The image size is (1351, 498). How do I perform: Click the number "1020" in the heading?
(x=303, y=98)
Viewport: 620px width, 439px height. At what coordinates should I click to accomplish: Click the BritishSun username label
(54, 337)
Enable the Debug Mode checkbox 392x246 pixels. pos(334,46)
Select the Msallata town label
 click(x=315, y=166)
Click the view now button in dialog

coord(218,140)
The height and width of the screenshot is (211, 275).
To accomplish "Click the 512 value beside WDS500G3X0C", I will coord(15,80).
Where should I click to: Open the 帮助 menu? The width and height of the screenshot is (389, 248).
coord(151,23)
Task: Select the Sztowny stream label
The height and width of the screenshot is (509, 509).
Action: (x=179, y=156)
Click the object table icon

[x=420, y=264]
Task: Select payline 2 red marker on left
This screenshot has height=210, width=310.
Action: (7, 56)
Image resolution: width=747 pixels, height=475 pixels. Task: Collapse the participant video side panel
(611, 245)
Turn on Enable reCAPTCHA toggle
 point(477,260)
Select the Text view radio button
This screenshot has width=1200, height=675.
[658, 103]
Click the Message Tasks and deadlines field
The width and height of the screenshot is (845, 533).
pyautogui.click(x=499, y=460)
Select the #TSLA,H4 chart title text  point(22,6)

AIM: Rewrite the lines above, swapping every "label" for "tag" and leaving everything else unchanged.

THE REPLY:
The image size is (1351, 498). How do I perform: Click the number "1020" in the heading?
(x=303, y=98)
Viewport: 620px width, 439px height. At what coordinates should I click to accomplish: Click the BritishSun username tag
(54, 337)
Enable the Debug Mode checkbox 392x246 pixels. pos(334,46)
Select the Msallata town tag
 click(x=315, y=166)
Click the view now button in dialog

coord(218,140)
The height and width of the screenshot is (211, 275).
To accomplish "Click the 512 value beside WDS500G3X0C", I will coord(15,80).
Where should I click to: Open the 帮助 menu? The width and height of the screenshot is (389, 248).
coord(151,23)
Task: Select the Sztowny stream tag
The height and width of the screenshot is (509, 509).
Action: (x=179, y=156)
Click the object table icon

[x=420, y=264]
Task: Select payline 2 red marker on left
This screenshot has height=210, width=310.
Action: (7, 56)
Image resolution: width=747 pixels, height=475 pixels. Task: Collapse the participant video side panel
(611, 245)
Turn on Enable reCAPTCHA toggle
 point(477,260)
Select the Text view radio button
This screenshot has width=1200, height=675.
[658, 103]
Click the Message Tasks and deadlines field
The width and height of the screenshot is (845, 533).
pyautogui.click(x=499, y=460)
Select the #TSLA,H4 chart title text  point(22,6)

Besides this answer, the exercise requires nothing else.